This blog post is about my team’s first ever Chaos Day - where we ran a series of experiments designed to test how our platform performed when we tried to disrupt it, or the workloads that run on it.
This entry was originally posted on Medium under my employer’s publication.
It was January 2020, and we had just gone through another Peak trading period - significant for a larger retailer. The Digital Platform had performed extremely well. There were no incidents, no last-minute panic scaling, and no fall-backs enabled — even though the number of services and overall complexity of the platform was significantly higher than this time last year. Not perhaps the backdrop to make a compelling case for running a series of complex operational test scenarios then? Well, we are not the sort to be resting on our laurels …
Bring the Chaos!
The term Chaos Engineering is not a particularly new one, but the benefits it can bring to an increasingly distributed and complex set of systems is significant. If you’re less familiar with the term, this blog post is an excellent primer, talking through its origins and some of the amazing work that the likes of Netflix Engineering do to pioneer these techniques, as well as what the numerous benefits can be when you do it well.
As a team we are striving to help uplift our teams to achieve better operability — it seems only right that we should hold ourselves to the same standard and test our own proficiency too!
Our platform code has a battery of automated tests, of course, but it is difficult to replicate every possible scenario or combination of events — we make implicit assumptions about the behaviour of our systems and in particular the behaviour of people involved. In other words, a bit of deliberately subversive thinking can potentially be very beneficial.
With that in mind, we started planning for our first Chaos Day before Christmas. Some of our colleagues had experience of doing this at other organisations, and this was helpful in giving us a framework for capturing ideas and structuring the day.
Our goals boiled down to four areas of learning:
- to learn how our platform team responded in incident situations.
- to test our own & other teams’ alerts and their responses.
- to learn how other teams experience failure and how they report it to us as a platform team for assistance.
- to learn how to run a Chaos Day with a small group of responders, before extending or scaling it out more widely as a practice.
Running the Day
Running the Chaos Day itself compromised six steps:
Visualise your system. In order to come up with effective scenarios, you need to understand how the system you are targeting behaves. We gathered all of our Platform Engineers in front of a whiteboard, drew a picture of the main components, and out came the Post-It notes! Tapping into the collective wisdom of the team generated a large backlog of ideas for us to explore further.

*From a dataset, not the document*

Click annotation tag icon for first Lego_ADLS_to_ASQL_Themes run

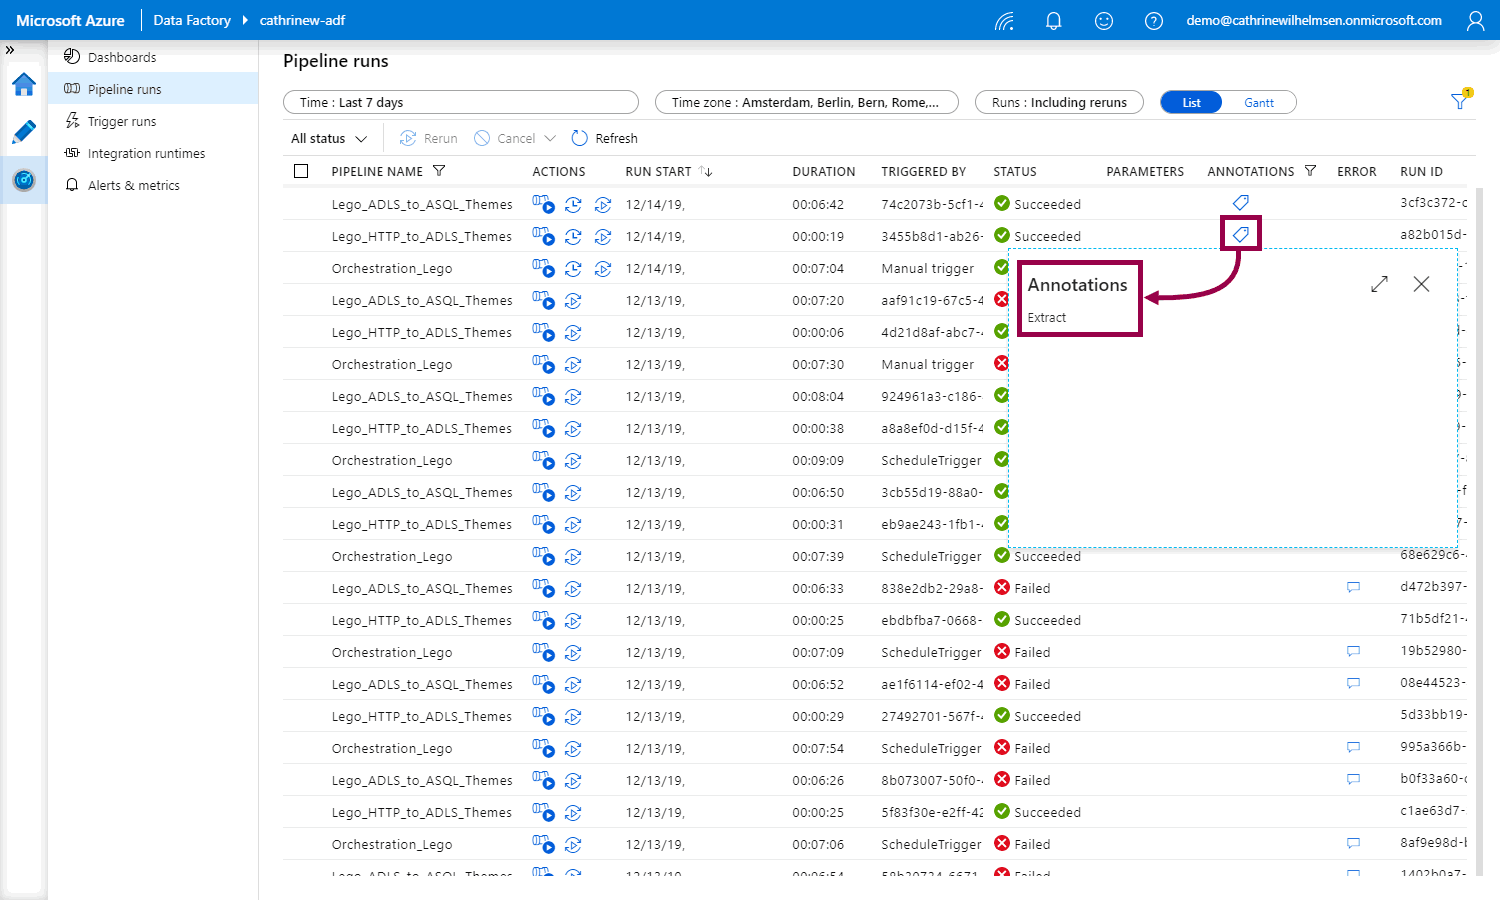pyautogui.click(x=1240, y=203)
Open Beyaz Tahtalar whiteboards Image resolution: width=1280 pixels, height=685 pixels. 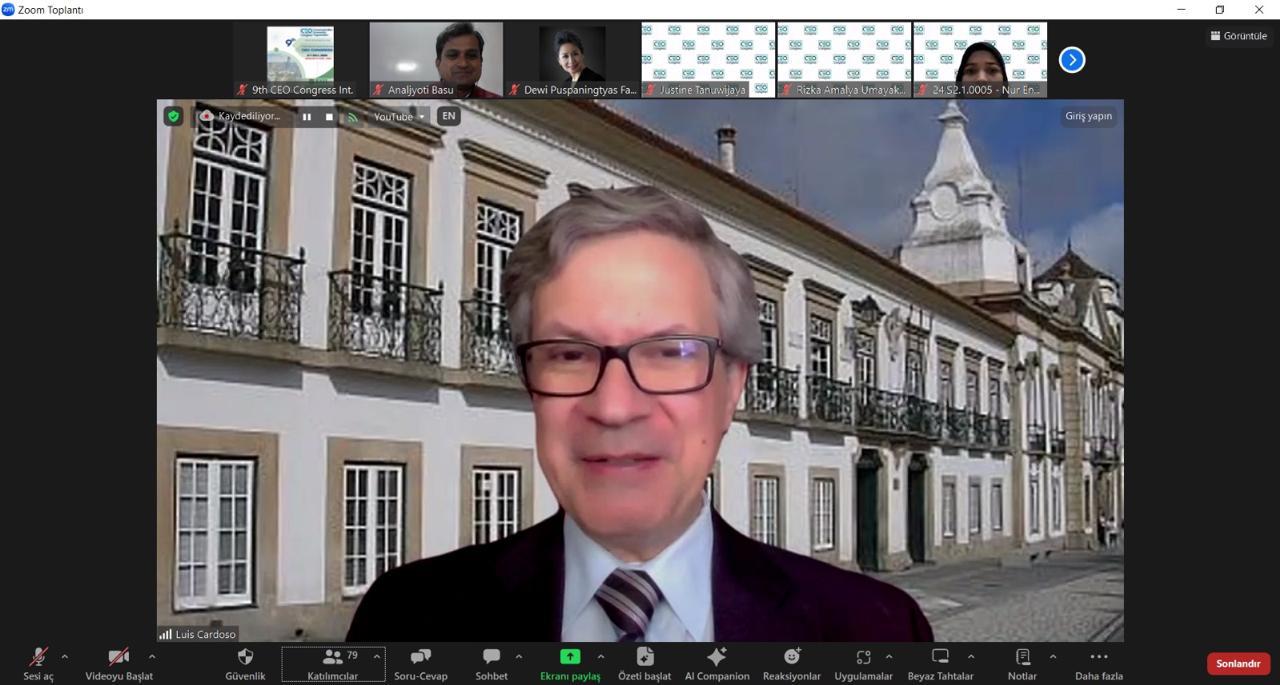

Next, you need to assemble a team of chaos agents. The prevailing wisdom here is to — especially for your first time doing this — go with experience. In other words, folks who’ve seen things go wrong, and know how they’d fix things if needed. Knowing how to reverse the effects of your test is very important! We opted for a team of three chaos engineers, supported by others on the day.
- With your team assembled, it is time to capture the experiments. We followed guidance on how to structure these, which can be summarised as:
a. What is your test actually doing?
b. What are you expecting to see in the system as a result?
c. What are you expecting in terms of a response?
d. How will you roll back if needed?
We threw these on a Trello board to make orchestration easier on the day itself. Each agent ended up with two experiments to run, plus a backup experiment to use if needed.
One of the hardest things when designing the experiments is not the initial idea, but coming up with a way to reproduce the conditions you are intending. In modern systems, you can rarely just “pull the plug” or simulate strange behaviour downstream in a realistic way. Next time, hopefully we’ll be armed with some additional tools to help with this too.
Agree a date, and send comms to teams. We didn’t want to just spring it on people, but we did choose a “normal” day, rather than, say, running it on a Friday or early in the morning/evening. After all, we are testing the behaviour of people as much as the system, so wanted things to feel realistic.
Co-locate your chaos agents, and start b̵r̵e̵a̵k̵i̵n̵g̵ ̵s̵t̵u̵f̵f̵ experimenting. Our timeline of the day, at a high level:
Having a timeline for the day is important — you want to think about the potential effect of overlapping tests in particular. Seeing what happens when folks are at lunch is fine, but tearing down servers while you’ve also pulled the plug on the monitoring tools is a bit harsh!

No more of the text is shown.